[Problem statement]
Scan the records for "computer" and copy each line that contains it.

[Stored items]

——————————

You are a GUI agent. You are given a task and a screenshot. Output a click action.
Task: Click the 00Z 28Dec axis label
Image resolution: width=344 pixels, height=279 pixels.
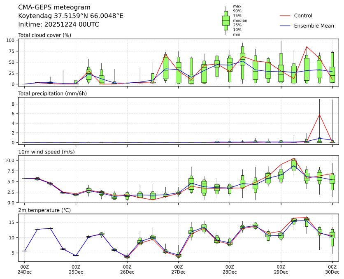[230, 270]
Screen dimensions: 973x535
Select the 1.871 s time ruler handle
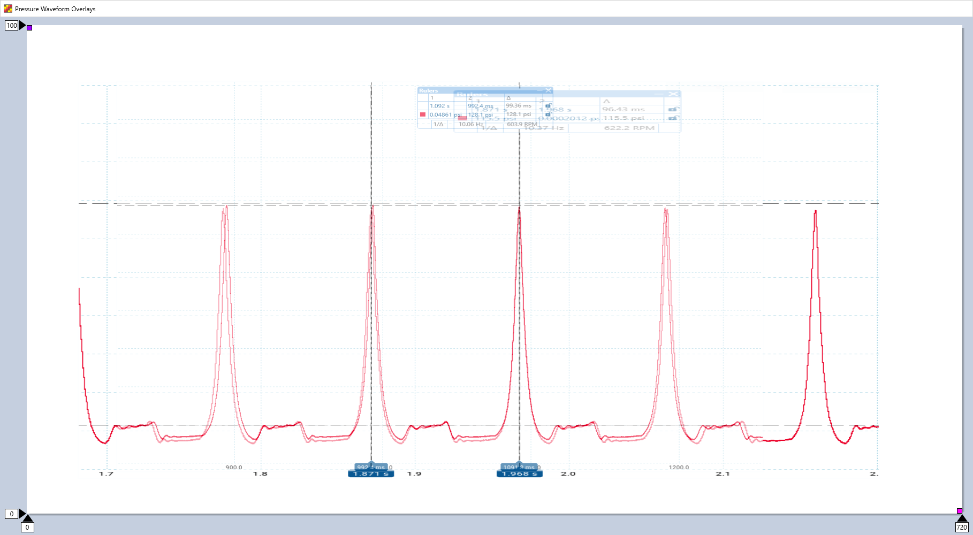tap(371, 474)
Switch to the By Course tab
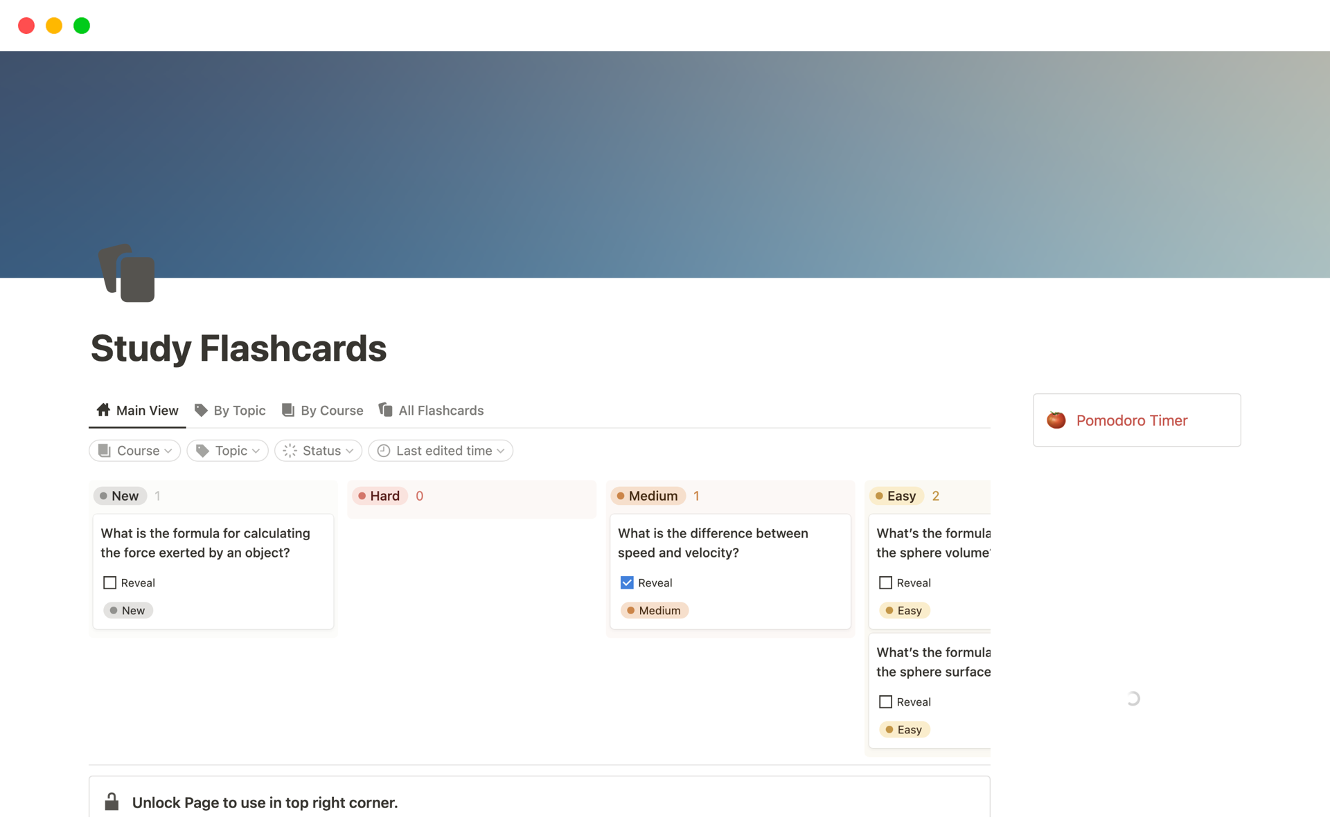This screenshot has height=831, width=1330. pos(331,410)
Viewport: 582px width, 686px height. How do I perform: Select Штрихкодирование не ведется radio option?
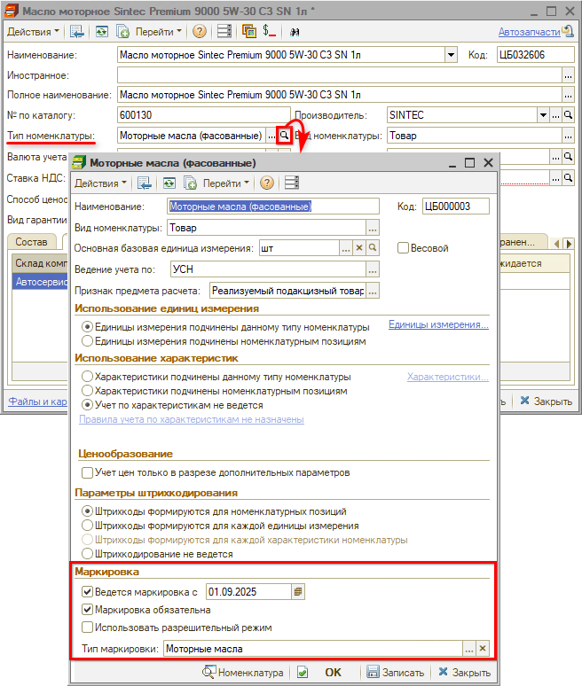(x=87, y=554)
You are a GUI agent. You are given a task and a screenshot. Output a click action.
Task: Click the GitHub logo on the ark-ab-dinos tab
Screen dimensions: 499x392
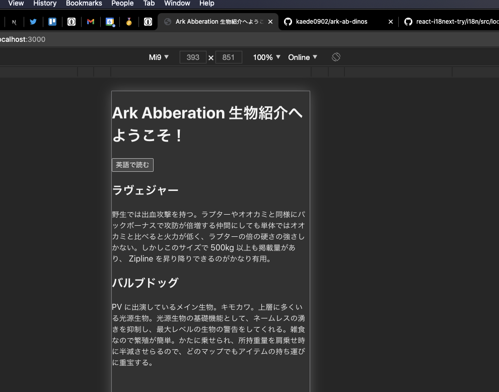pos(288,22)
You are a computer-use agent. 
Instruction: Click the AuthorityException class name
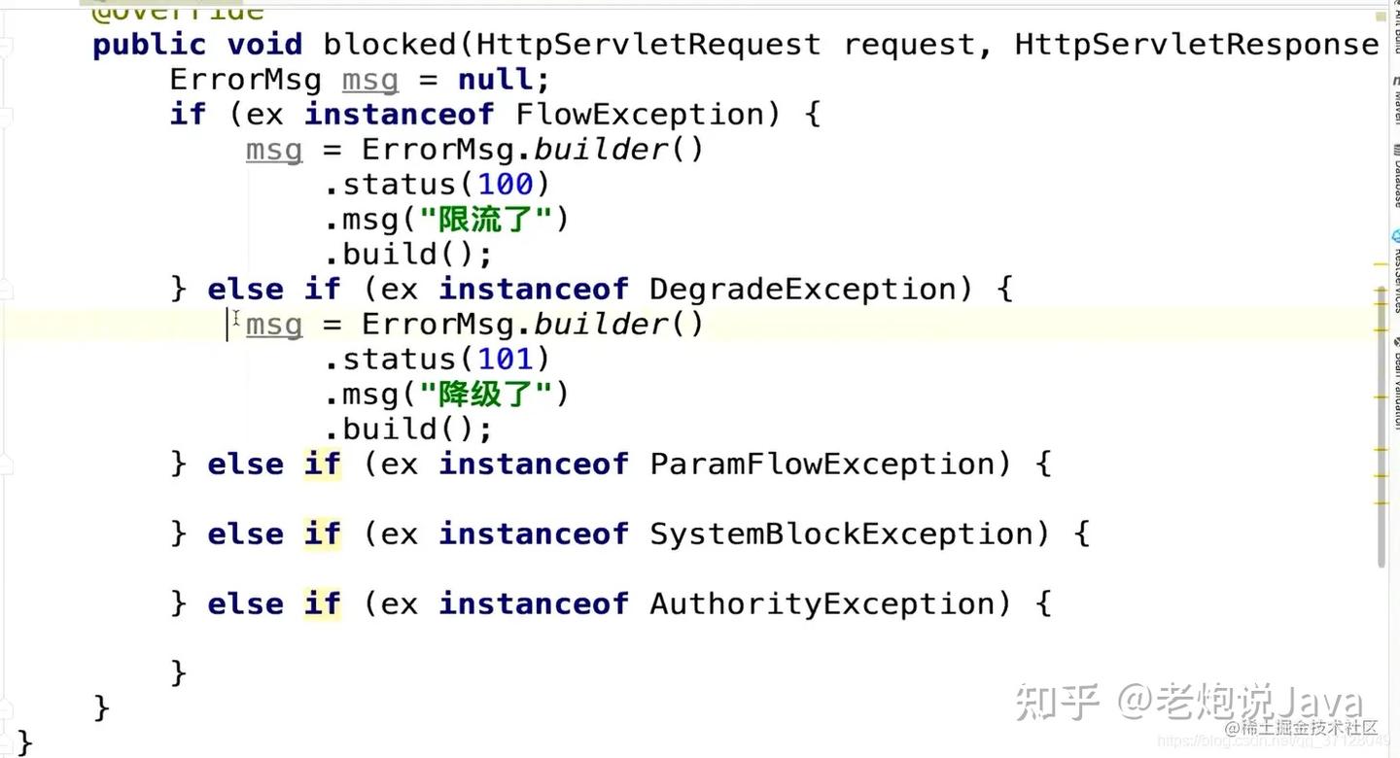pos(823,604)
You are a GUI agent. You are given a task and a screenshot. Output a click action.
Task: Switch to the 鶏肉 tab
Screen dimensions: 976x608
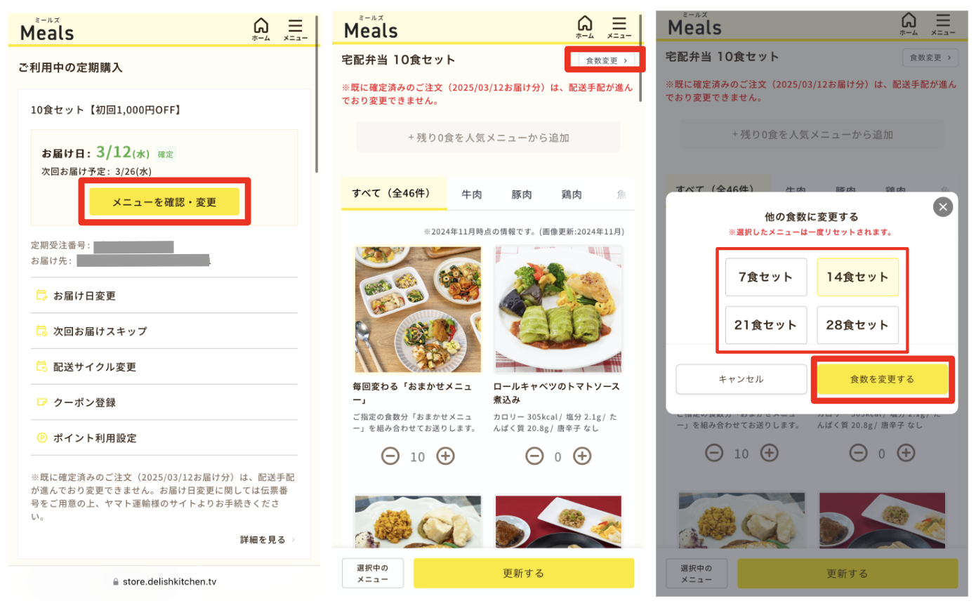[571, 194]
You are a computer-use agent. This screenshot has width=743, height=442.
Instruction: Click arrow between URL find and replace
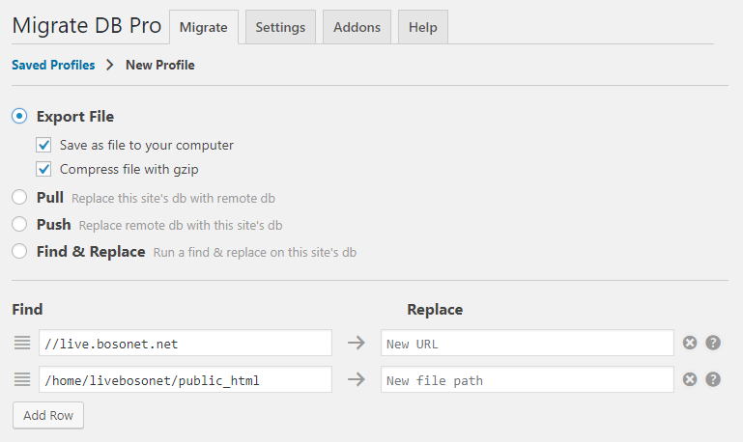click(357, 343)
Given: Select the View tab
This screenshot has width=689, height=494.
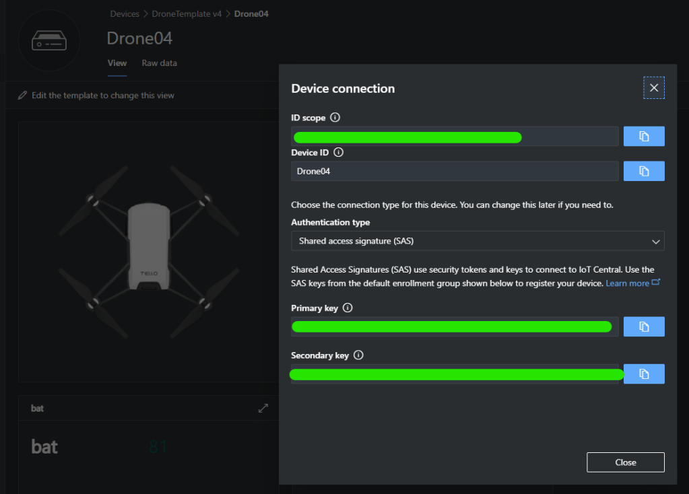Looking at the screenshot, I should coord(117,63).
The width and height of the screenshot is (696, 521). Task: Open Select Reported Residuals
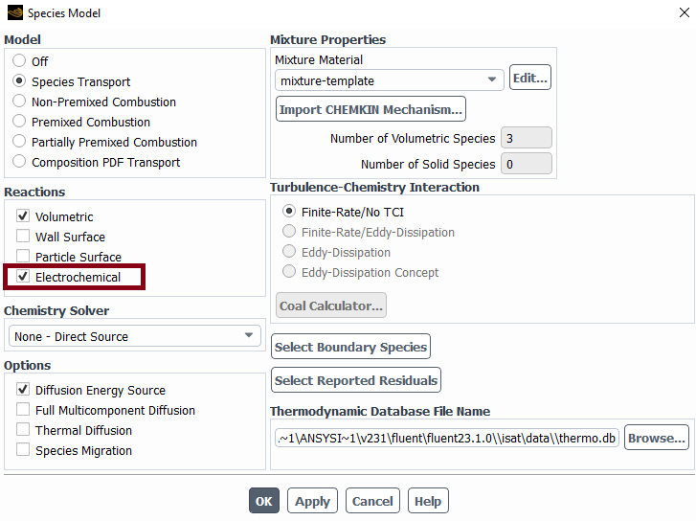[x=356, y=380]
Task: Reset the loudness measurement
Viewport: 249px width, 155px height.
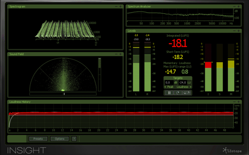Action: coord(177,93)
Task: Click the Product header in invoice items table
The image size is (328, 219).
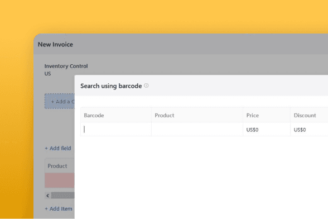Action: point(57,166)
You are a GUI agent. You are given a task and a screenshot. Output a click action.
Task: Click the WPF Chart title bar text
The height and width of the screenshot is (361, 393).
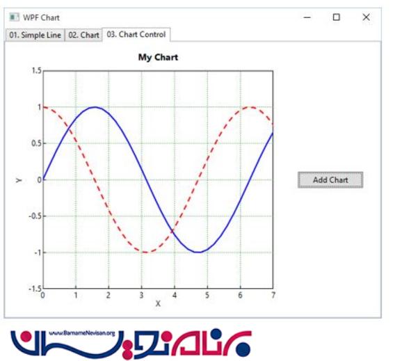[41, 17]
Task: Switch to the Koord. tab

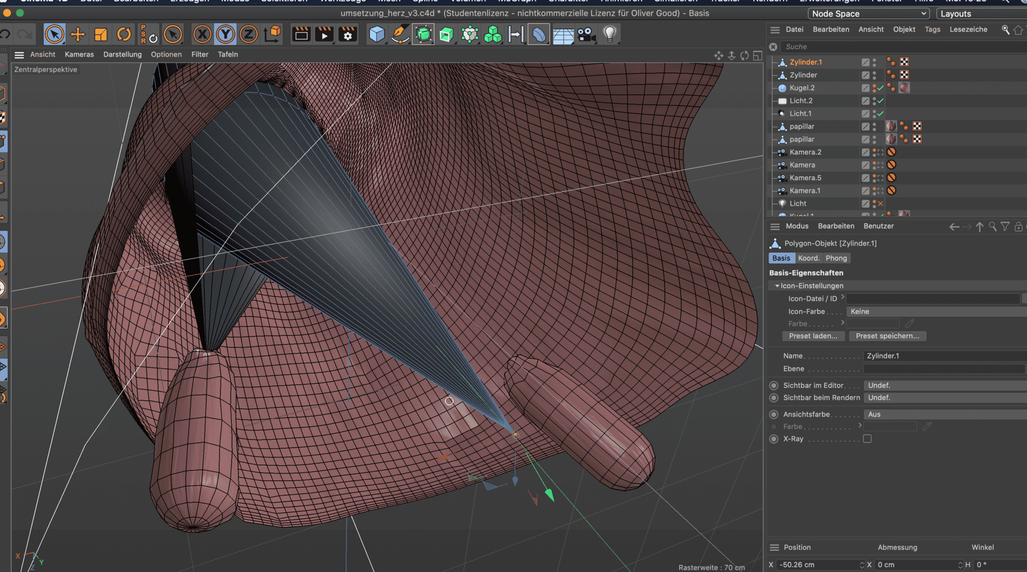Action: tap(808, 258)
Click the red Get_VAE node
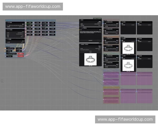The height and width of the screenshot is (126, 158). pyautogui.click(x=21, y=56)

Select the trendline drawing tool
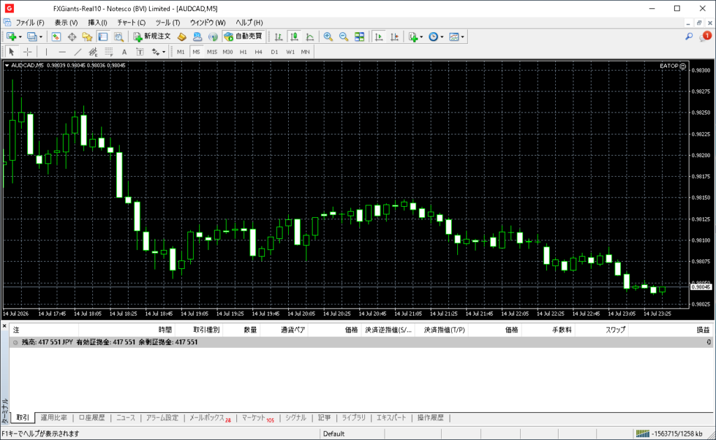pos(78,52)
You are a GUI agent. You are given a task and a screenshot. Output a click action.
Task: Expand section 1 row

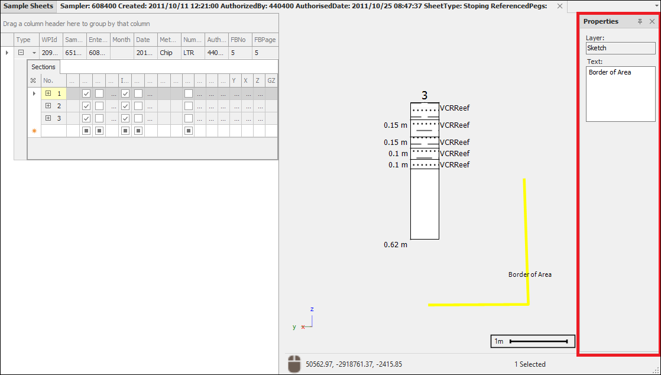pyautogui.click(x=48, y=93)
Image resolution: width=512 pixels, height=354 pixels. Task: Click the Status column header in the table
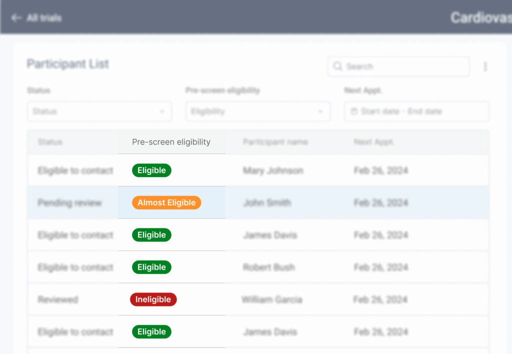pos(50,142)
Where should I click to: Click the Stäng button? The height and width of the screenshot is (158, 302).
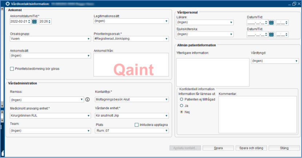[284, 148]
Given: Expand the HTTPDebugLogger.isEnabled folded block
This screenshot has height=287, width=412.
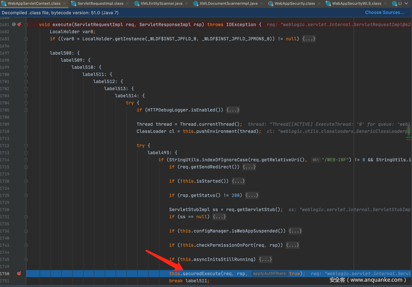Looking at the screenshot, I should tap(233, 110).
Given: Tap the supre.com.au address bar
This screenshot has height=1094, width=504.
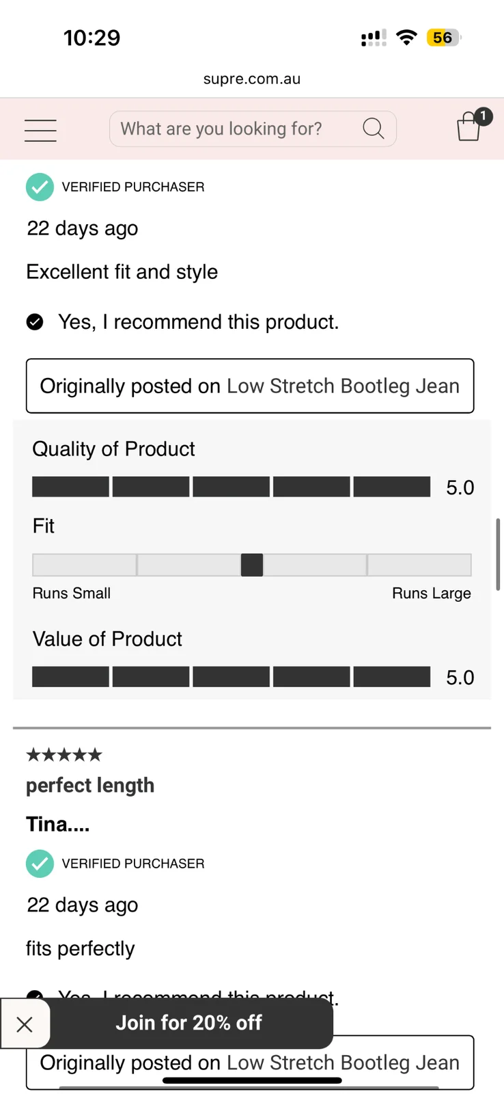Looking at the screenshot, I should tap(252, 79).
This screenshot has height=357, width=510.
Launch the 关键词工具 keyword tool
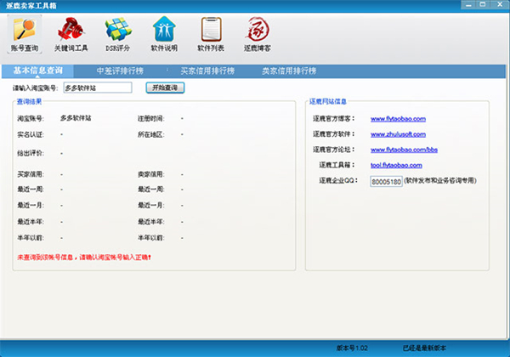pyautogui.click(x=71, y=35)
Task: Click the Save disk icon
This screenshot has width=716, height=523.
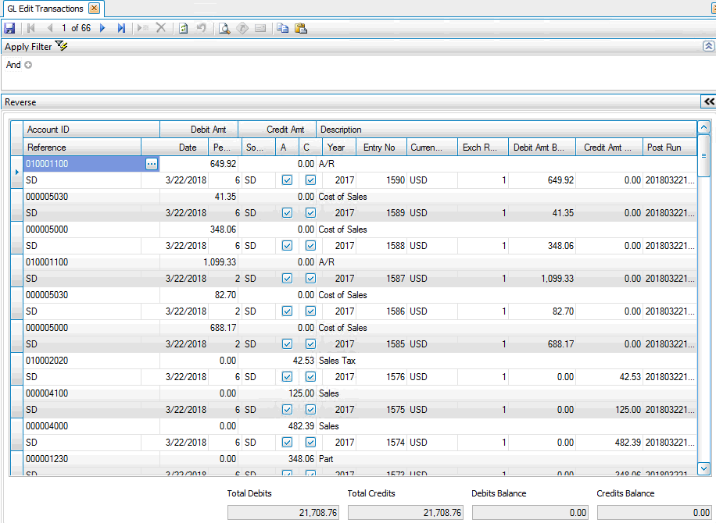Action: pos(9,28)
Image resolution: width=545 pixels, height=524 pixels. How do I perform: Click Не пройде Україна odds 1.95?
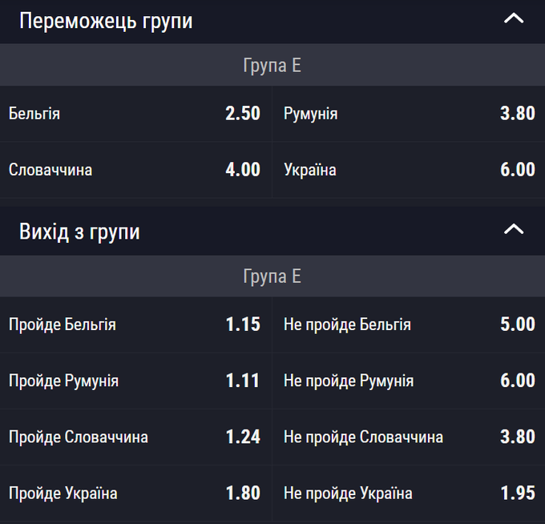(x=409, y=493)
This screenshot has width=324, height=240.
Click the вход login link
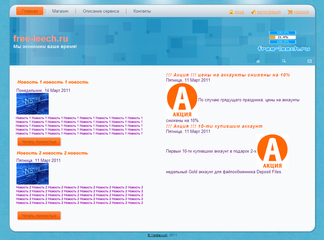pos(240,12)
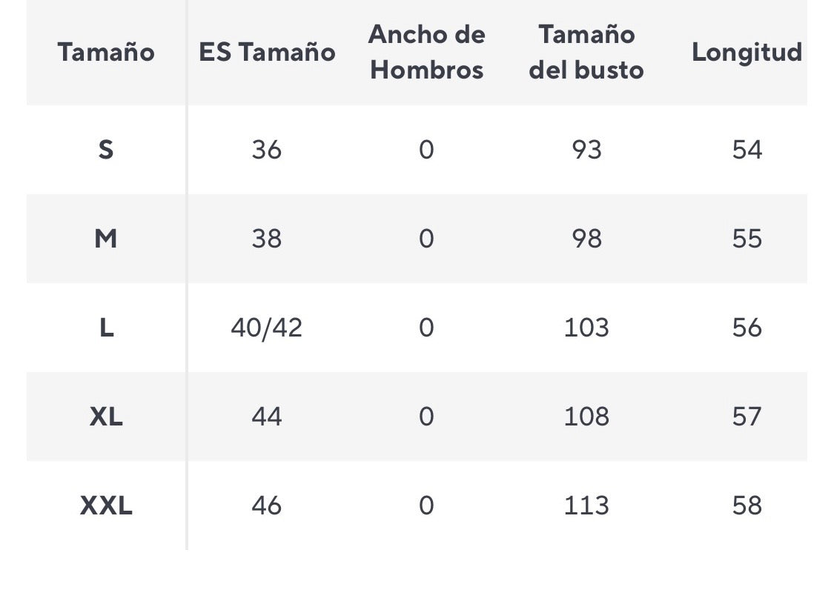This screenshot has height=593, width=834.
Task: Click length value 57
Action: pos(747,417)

——————————

[Exercise response]
You are a computer-use agent. 
You are a computer-use agent. This screenshot has width=743, height=442.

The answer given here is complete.